Saturday, May 7, 2011

Liberal Group’s Video Assails Koch Brothers

The liberal guerrilla video group Brave New Foundation on Wednesday began what it says will be a prolonged political attack against the industrialist Koch family, which has become synonymous with the anti-Obama conservative movement.

The campaign marks yet another step toward conspicuousness for a family whose political activity was largely in the shadows until last year, when a New Yorker article outlined the support David H. Koch and his brother Charles ave given to various conservative research institutes and groups, including some associated with the Tea Party movement.

The campaign is going right to where the Kochs live, literally. A Brave New Foundation crew filmed outside five of the Kochs’ multimillion-dollar homes: in Manhattan; Southampton, N.Y.; Aspen, Colo; Palm Beach, Fla.; and Wichita, Kan.

In the first video, being released Wednesday night, the crews knock on the doors of all five properties, seeking to question David Koch directly about his policy positions and the environmental record of his company, Koch Industries. At one point, a group of elderly people picnics on the beach in front of David Koch’s Palm Beach mansion to marvel at its size while saying the policies he supports punish the working class.

“We’re putting a face on what the ideology means — what the hyperrich, billionaire ideology means,” said Robert Greenwald, the president and founder of Brave New Foundation, based in Culver City, Calif.

The Koch brothers declined to comment on the campaign through a spokesman.

Mr. Greenwald, a longtime Hollywood producer, said that he hoped to release up to eight “investigative” videos and other shorter ones, and that he had assembled a team of 15 people, including 3 to research the Kochs and their activities full time, and others to film and edit the videos and then to distribute them (the campaign has a Web site, Koch Brothers Exposed, and related Facebook and Twitter pages).
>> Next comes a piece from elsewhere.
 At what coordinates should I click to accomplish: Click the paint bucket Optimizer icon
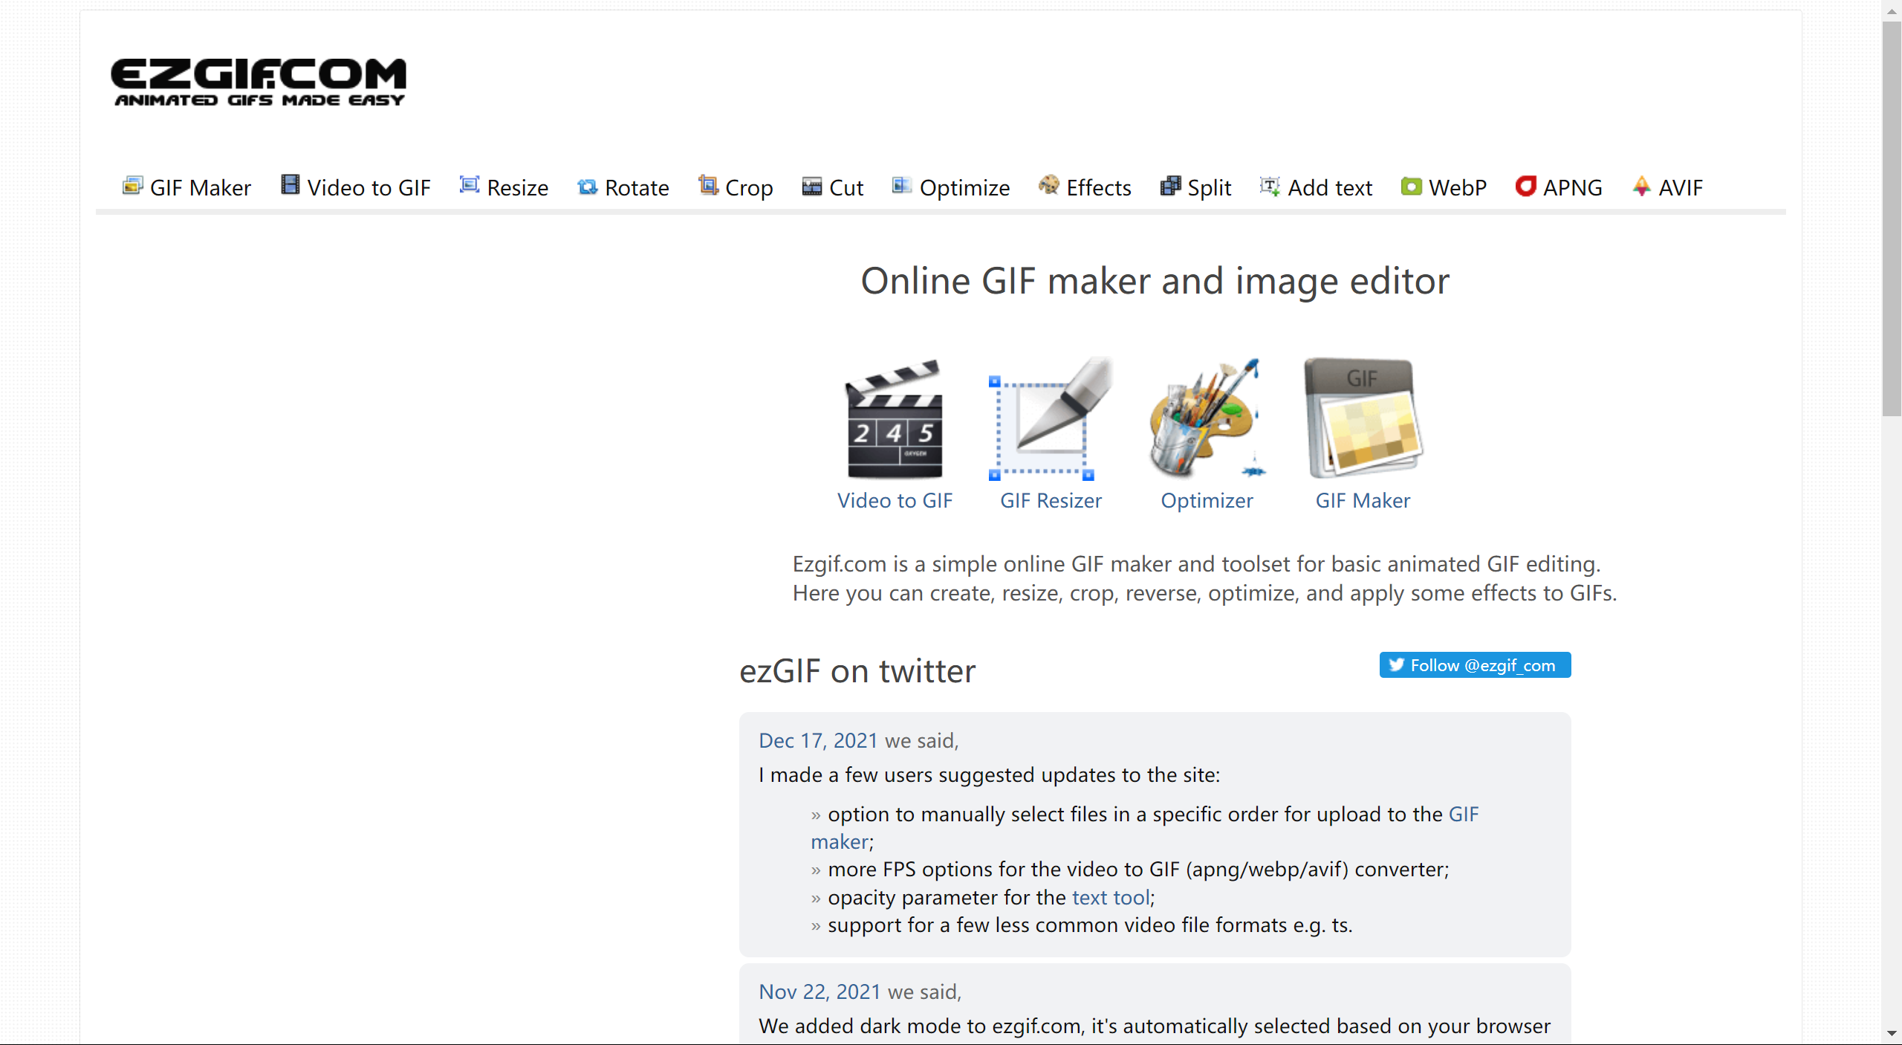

The Kochs have expressed displeasure with the new attention they have received since the New Yorker article was published. Earlier this week, The New York Post reported that a representative for Koch Industries had sent a letter of complaint to the American Society of Magazine Editors, saying the article, by the writer Jane Mayer, should not be considered for the National Magazine Award. And in an interview in March, David Koch told our colleague Michael Cooper that his philanthropic giving — for cancer research; education and the arts — far outpaced his political giving, joking, “I read stuff about me and I say, ‘God, I’m a terrible guy.’ ”

Like many of the Koch-financed groups, Brave New Foundation is formed under a section of the tax code — 501(c)(3) — that allows it to keep its donors secret. Asked if he would disclose their names, Mr. Greenwald said there were 3,000 small-dollar donors, nearly 2,500 of whom are named as producers on the Web site (the rest gave less than $25 and didn’t qualify as producers). He said the list of large donors included Karen Lieberman (who gave $1,500 through the Leif Nissen Foundation), Dan Berger (who gave $25,000), Adelaide Gomer (who gave $25,000), Marlene Share (who gave $3,000), and the television producer Norman Lear (who gave $1,000). Mr. Greenwald said that left one last donor who gave a similar amount but whom he had not had a chance to speak with about going public.

Mr. Greenwald said he had no qualms about dispatching film crews to the Kochs’ homes. “Anybody who gives hundreds of millions of dollars to affect our democracy should take the heat that comes with those efforts to affect policy,” he said.